The CSO, in its advance estimates, pegged GDP growth at a low 5% this fiscal, much lower than consensus estimate of over 5.5% as the economy is expected to grow only by 4.6% in the second half, against 5.4% in the first half.
The CSO said while the manufacturing sector growth is estimated to increase to 3.1% in H2 from 0.5% in H1, growth of construction, and finance, insurance, real estate and business services is expected to slow down considerably in H2 to 3.3% and 7.3% respectively from 8.8% and 10.1% respectively in H1.
The projected GDP readings this fiscal will be the lowest after FY03 numbers when GDP had grown at 4%. Since then, the economy has been expanding at over 6%, the highest rate being 9.6% in 2006-07 and 9.3% in FY10.
India Ratings said the projection indicates that the economy has not yet bottomed out. Since the third quarter every analyst was saying that the economy has bottomed out and that FY13 will see the economy clipping at over 7% or thereabout.
These very low growth numbers have implications for fiscal situation, said Pant.
However, a Noumra report early this week had pegged the savings rate to a low of 27% this fiscal.
"Based on the available investment data, we estimate that savings will plunge even further to a 10-year low of 27% of GDP in FY13," Nomura had said in a note.
National savings rate usually refers to the percentage of GDP savings by households.
According to the government data released over weekend, growth in per capita income fell both on current prices and real terms basis in FY12.
The per capita income rose 4.7% on real terms basis to Rs 38,037 in FY12 as against 7.2 % in previous fiscal. Similarly, on current prices basis, it grew by only 13.7% as against 17.1% in FY11.
According to analysts, the slowdown in the savings rate takes resources away from investment, which will result in greater dependence on foreign capital. The lower savings rate is also having an impact on the current account, which is moving deeper into deficits.
"The slowdown is reflective on the poor tax collection. The government has changed its fiscal deficit target to 5.3% this fiscal from the budget estimate of 5.1%.
"Even after factoring in recent disinvestment proceeds, we expect the new fiscal deficit target will be difficult to be met," Pant said.

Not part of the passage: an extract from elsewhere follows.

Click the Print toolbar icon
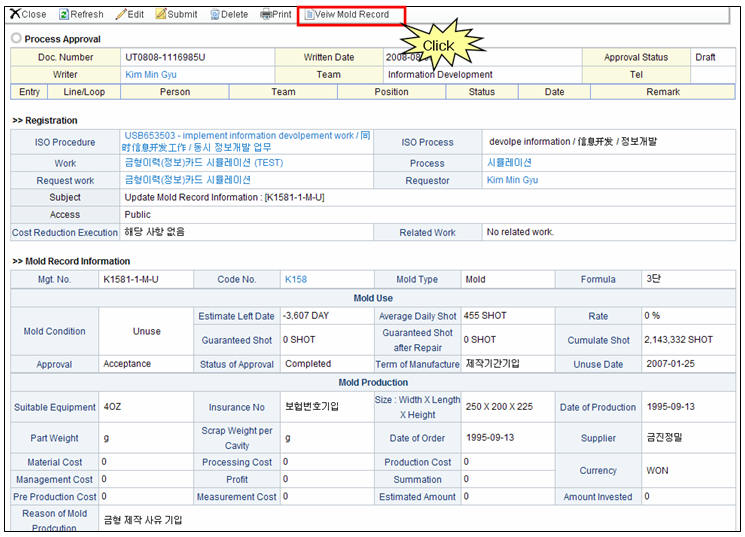The height and width of the screenshot is (537, 745). pyautogui.click(x=265, y=15)
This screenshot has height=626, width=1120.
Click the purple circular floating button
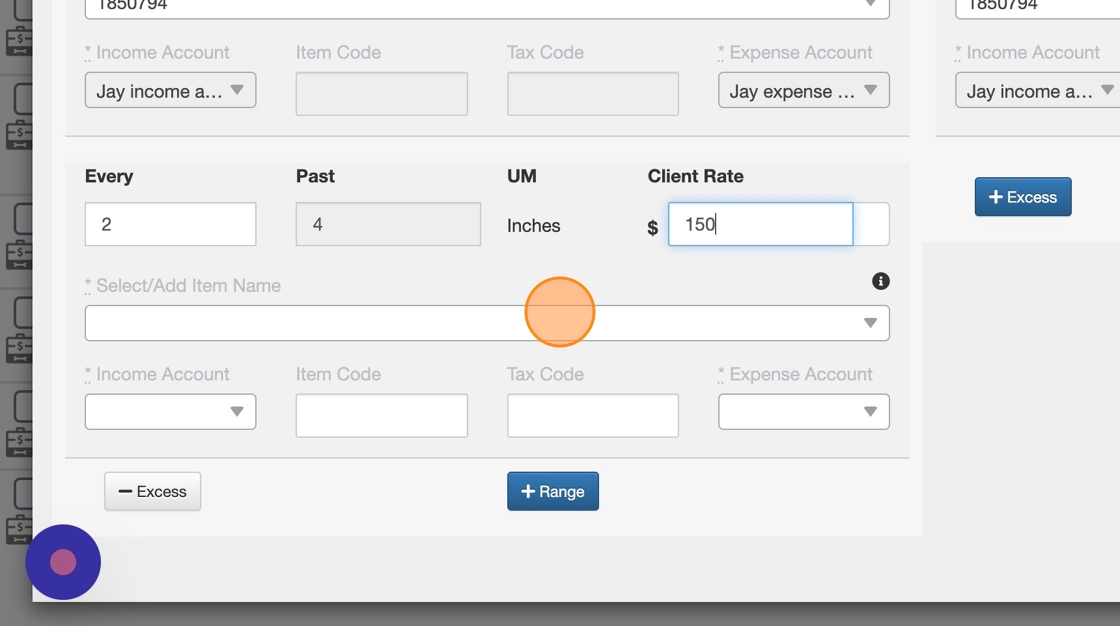(63, 562)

The CSO estimate is drastically lower than what has been projected thus far by the government and RBI, which pegged growth at 5.7 and 5.5% respectively.
Last week, the government had revised downward the the FY12 growth to 6.2 from 6.5%.
The CSO lowered the growth in agriculture and allied activities to 1.8% compared to 3.6% last fiscal, while manufacturing is also expected to drop to 1.9%, from 2.7%.
In its mid-year Economic Review, the government had also estimated growth ranging from 5.7-5.9%. The current estimate is a sharply lower than the 7.6% growth projected in the Budget.
The recent savings rate of the country is comparable to Indonesia, Thailand and South Korea but much lower than that of China, Malaysia and Singapore.
Consumer states like the US and Britain had their savings rate as low as 11% levels in 2009, while the rate is 17% for France and 21.4% for Germany. Among emerging economies, Brazil had a low savings rate at 16.5%.